The results of studying the productive potential and inheritance features of economically valuable traits of sugar-fodder hybrids of different genetic structures are presented. In modern conditions, selection for heterosis is the main tool for increasing the productivity of sugar beet hybrids, potential of which is not yet fully exhausted. Particularly important in the selection of sugar beet hybrids on the basis of CMS is the proper choice of parental components of hybridization, which will ensure a high level of heterosis in the first-generation hybrids.
For the creation of new genotypes of parent hybrid components, a great attention should be paid to improving of selection and genetic methods and the possibility combining of them, which will allow to obtain new recombinations of genes and to create forms with high potential of productivity that can compete with world analogues. Also, the problem of simultaneous combination in the genotype of high yield and sugar content with high technological quality of sugar raw materials is especially important in the selection process.
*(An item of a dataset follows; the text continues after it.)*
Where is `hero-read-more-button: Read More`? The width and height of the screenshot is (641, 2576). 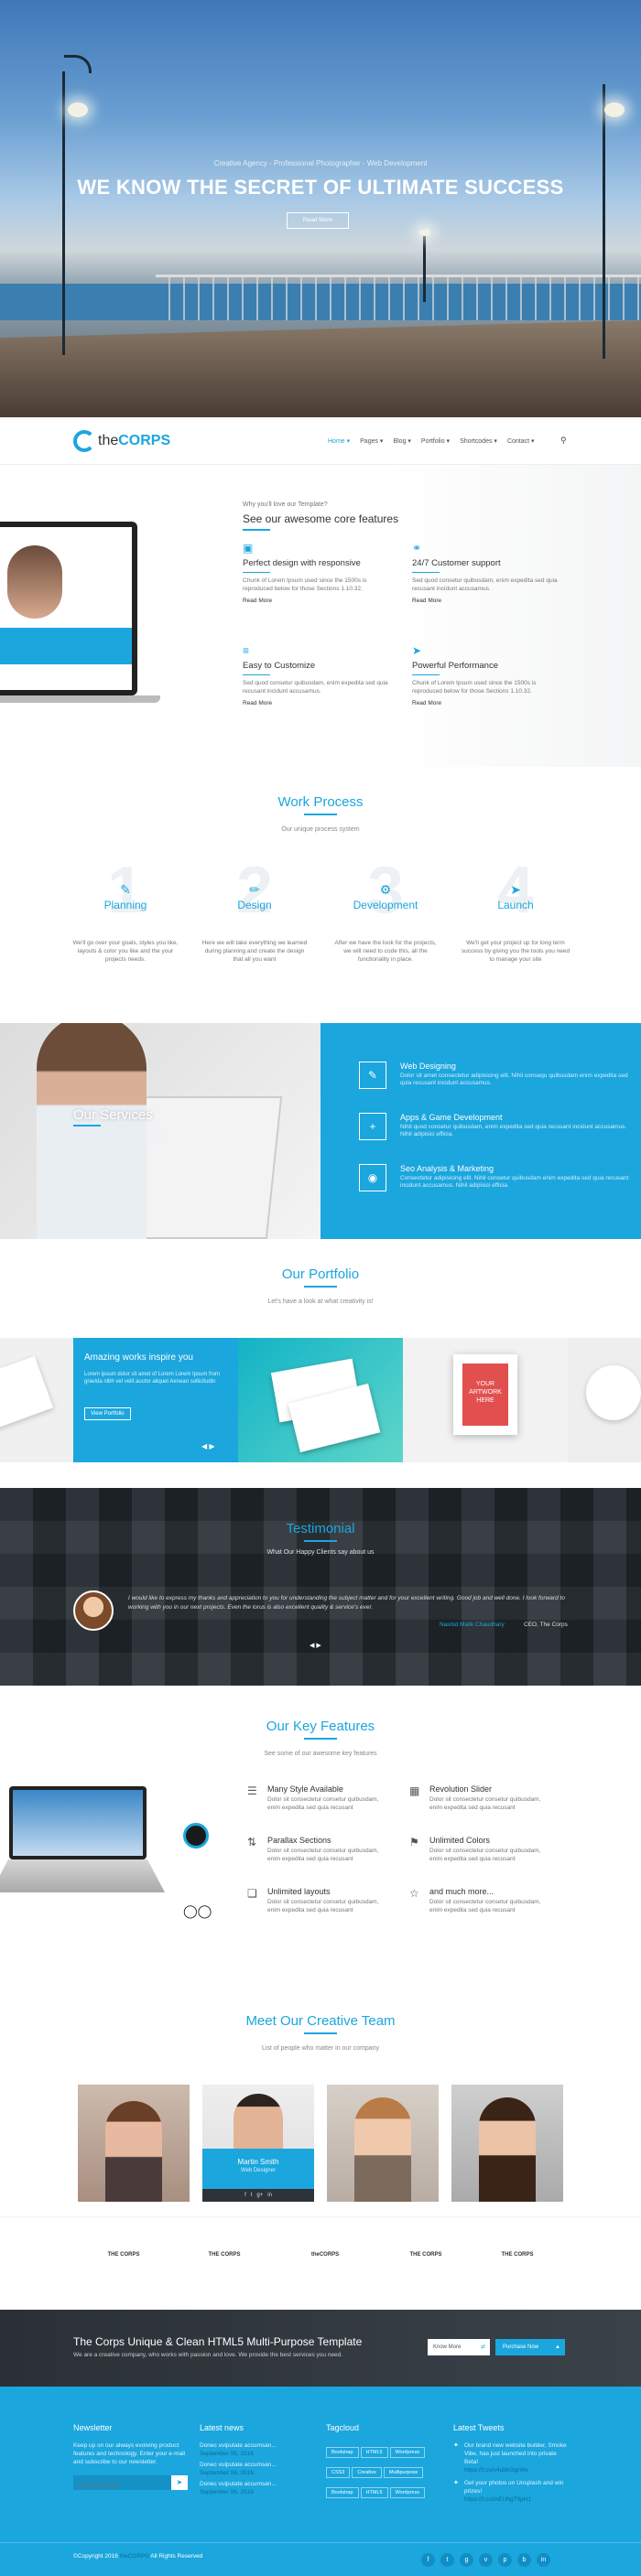 hero-read-more-button: Read More is located at coordinates (318, 220).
The analysis of the inheritance of the main quantitative signs shows that in hybrids F1 usually is observed an intermediate manifestation of them in relation to parental forms. Deviation from the average indicators of parental forms is determined primarily by the degree of dominance of hereditary factors of one of the components of hybridization.
According to the research results, the prevailing types of inheritance of the signs of productivity of recombinant materials of beets of different genetic structures have been established. The best plant genotypes with the optimal combination of productivity traits and root shape for the further selection of multi-growth sugar beet pollinators were identified.
The valuable source material of beets of hybrid origin was obtained for repeated staged saturation crossings with high-sugar donor sources and selection new genotypes of high productive multi-growth pollinators of sugar beet with improved parameters of the root shape and partial protrusion of it above the surface of the soil.